INPUT ROWS:

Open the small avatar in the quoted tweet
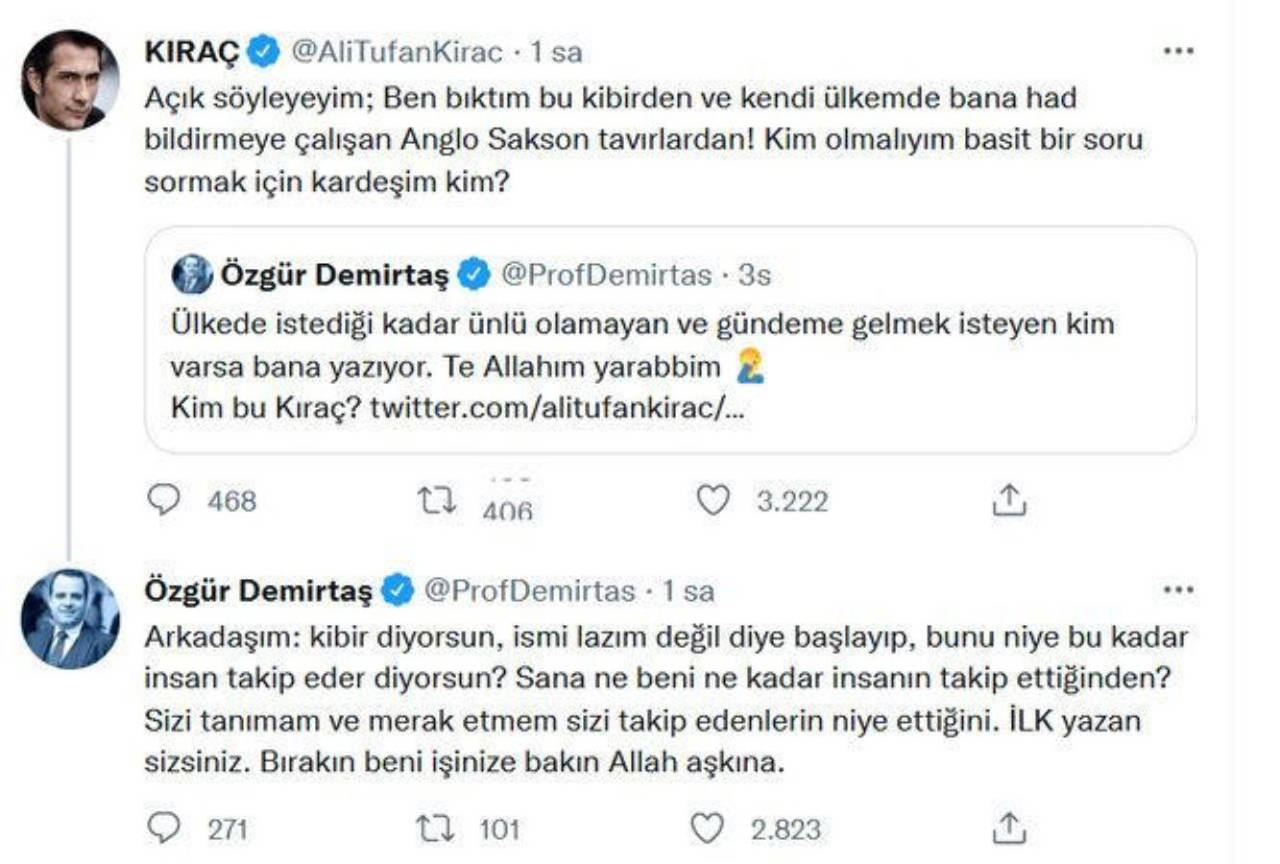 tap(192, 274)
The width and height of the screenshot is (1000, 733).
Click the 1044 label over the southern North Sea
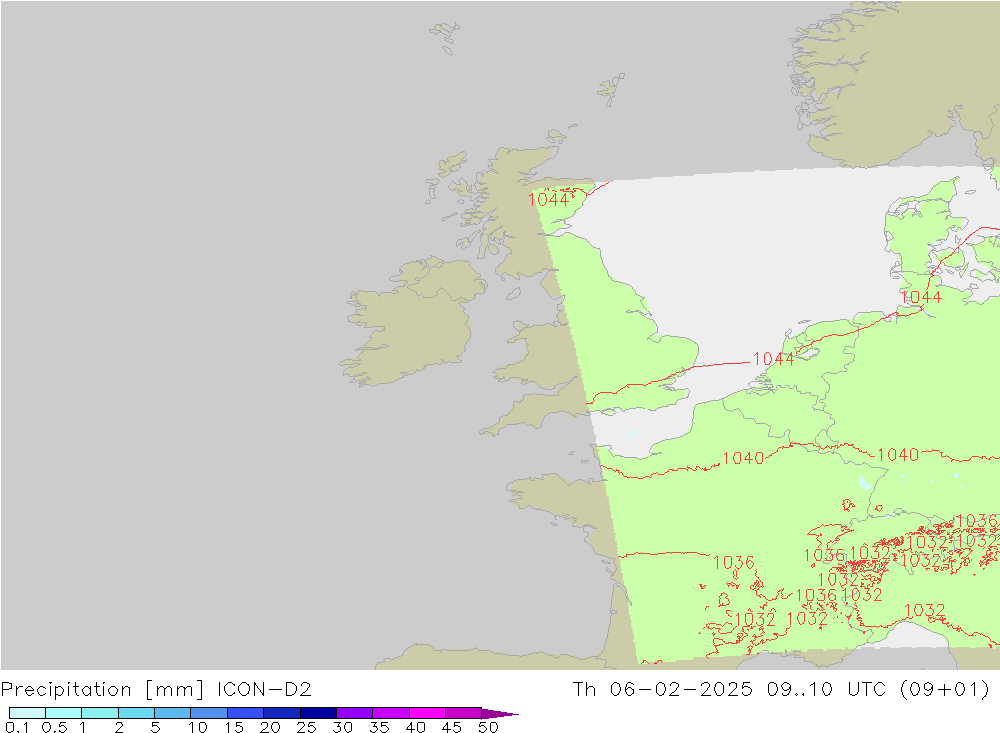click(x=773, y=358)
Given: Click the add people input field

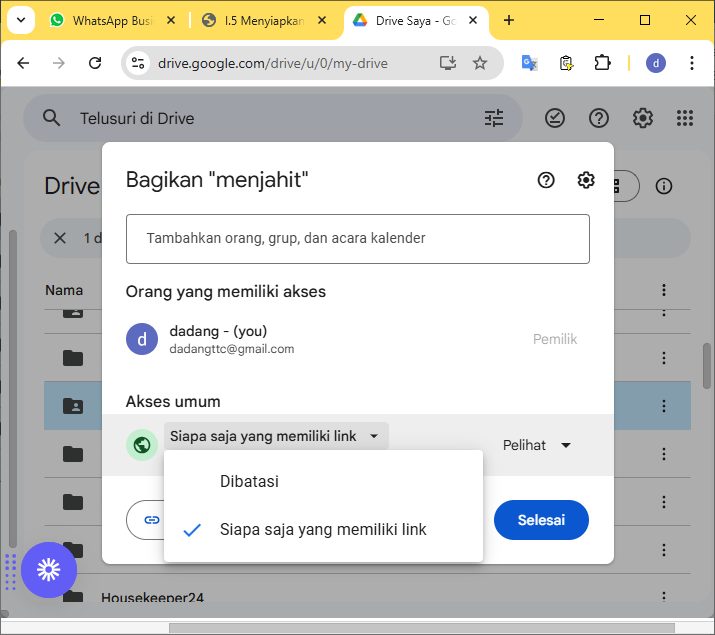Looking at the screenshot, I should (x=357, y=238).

---

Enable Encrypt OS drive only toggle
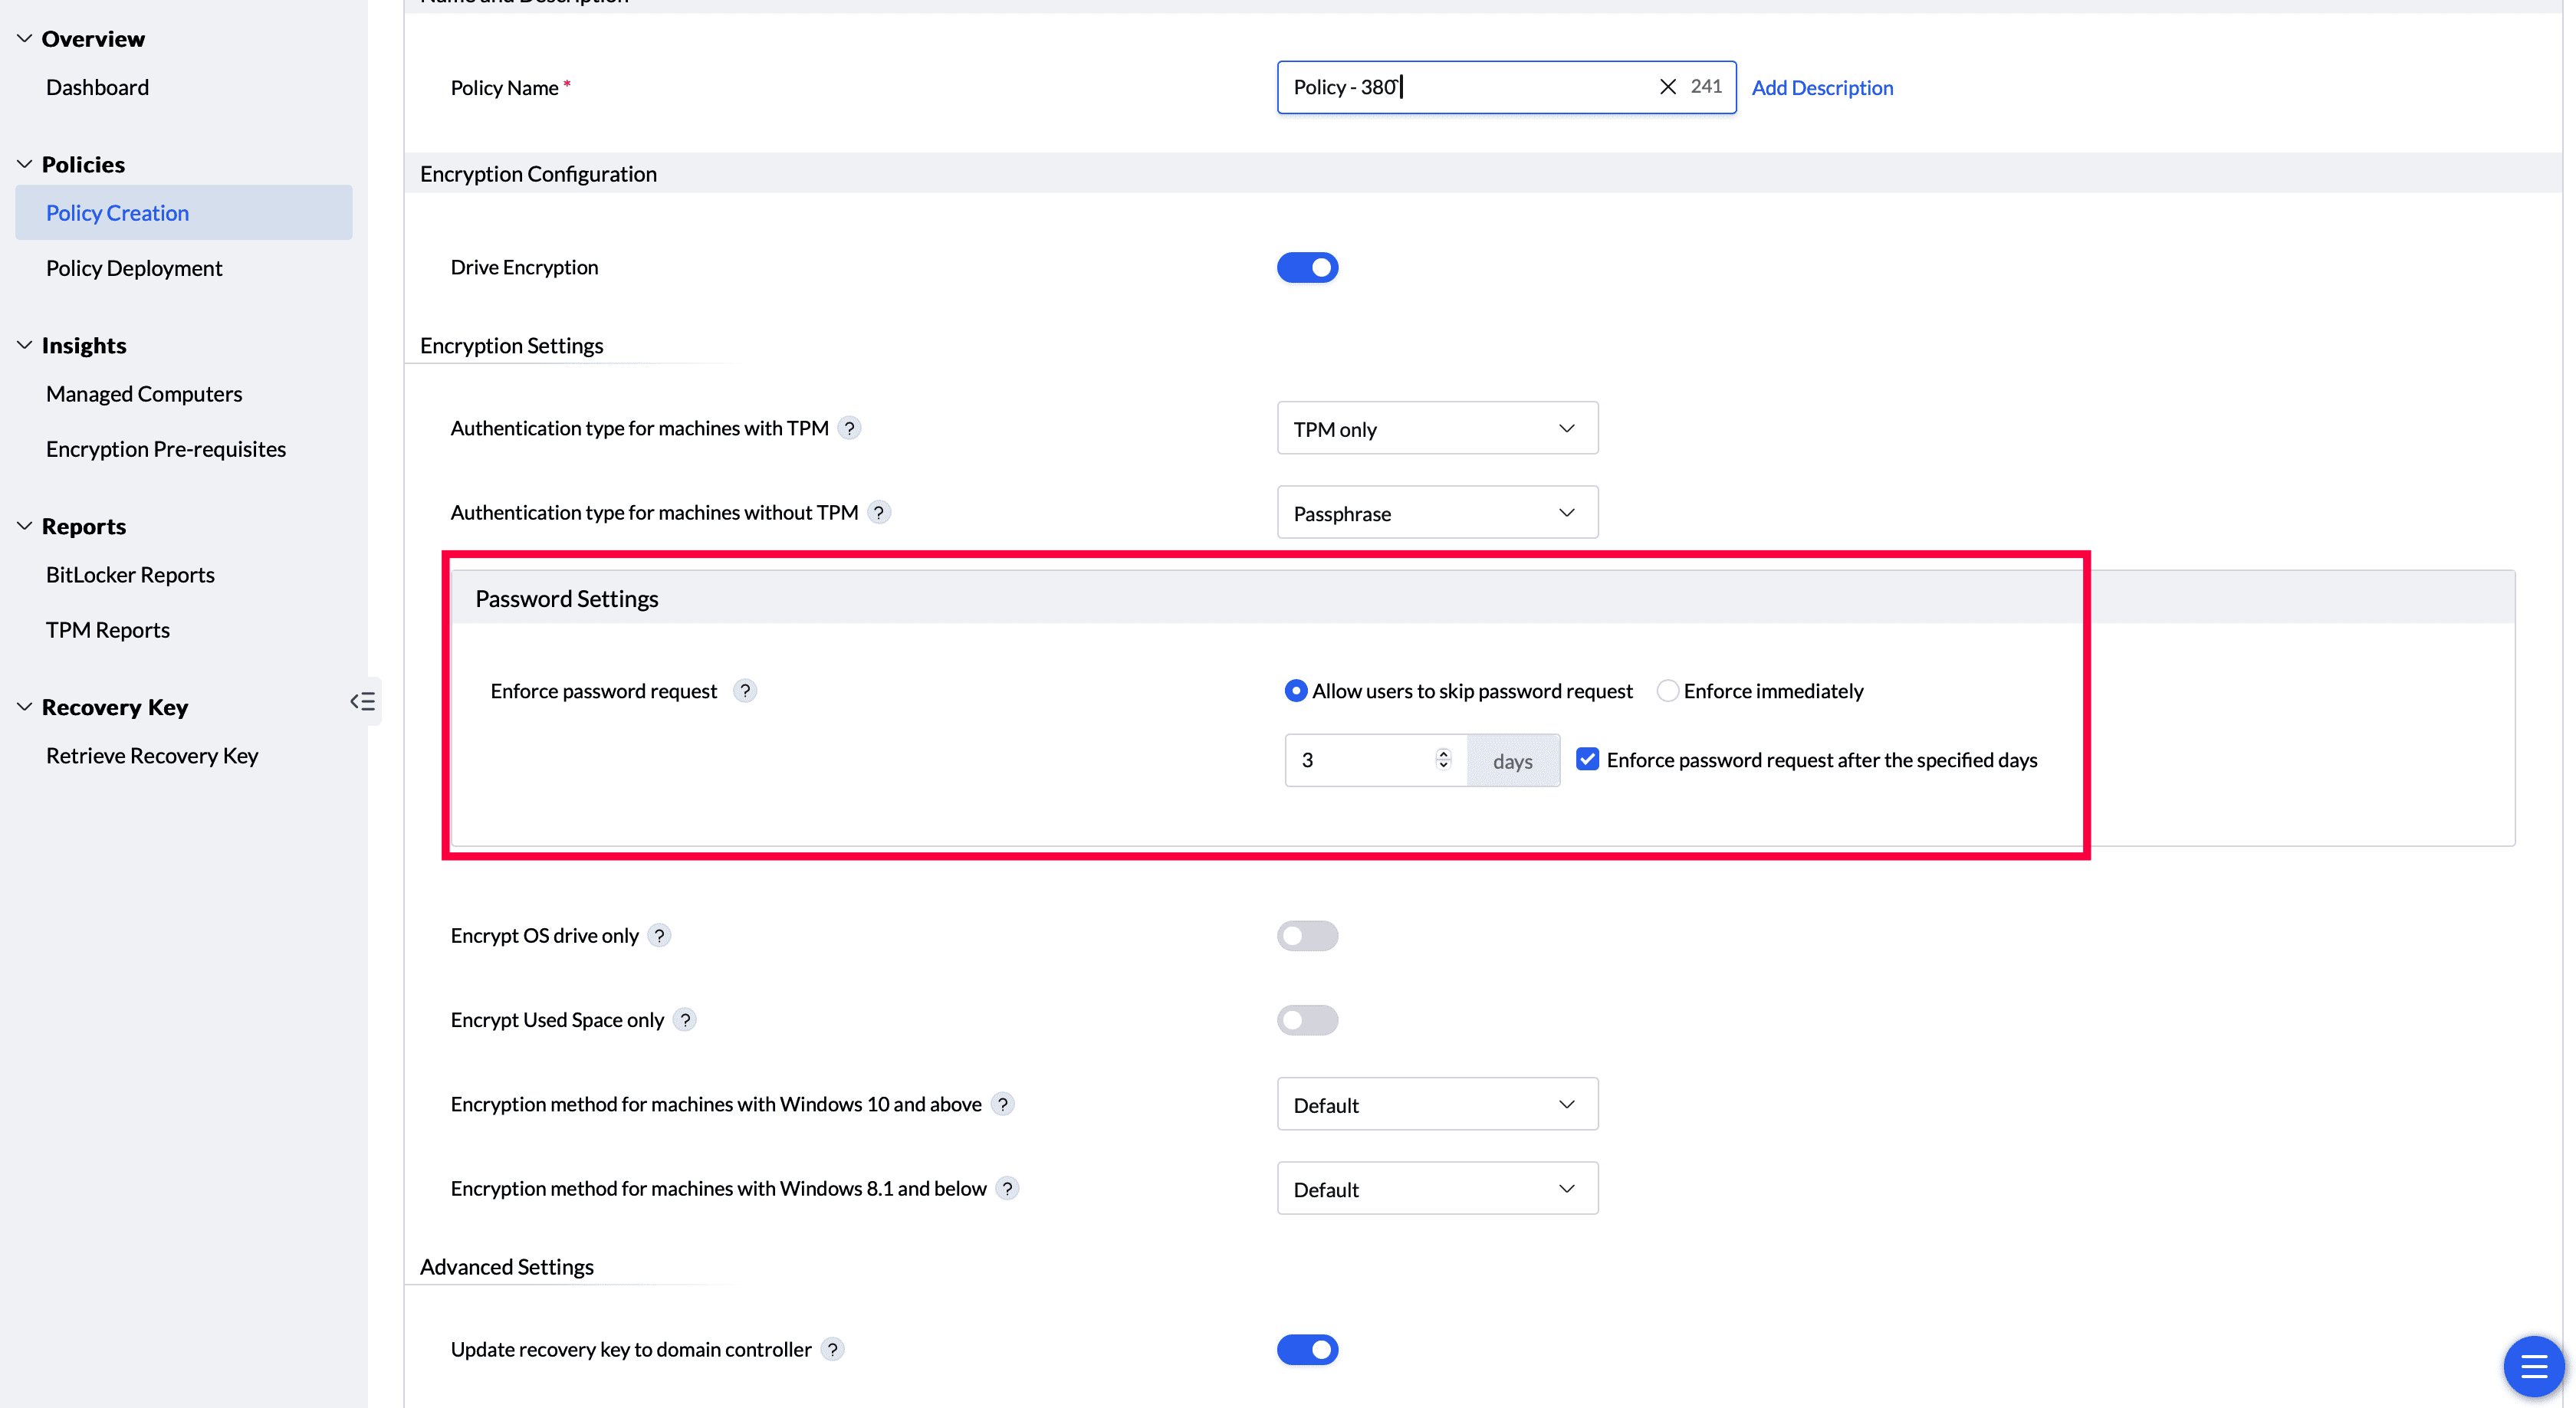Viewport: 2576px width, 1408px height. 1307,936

---

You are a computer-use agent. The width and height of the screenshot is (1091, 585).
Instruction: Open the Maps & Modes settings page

TASK OBJECTIVE:
Repeat the lines in the records from the line with "You are a computer-use" up to and including the line with "Instruction: Open the".

COMPLETED EXERCISE:
You are a computer-use agent. The width and height of the screenshot is (1091, 585).
Instruction: Open the Maps & Modes settings page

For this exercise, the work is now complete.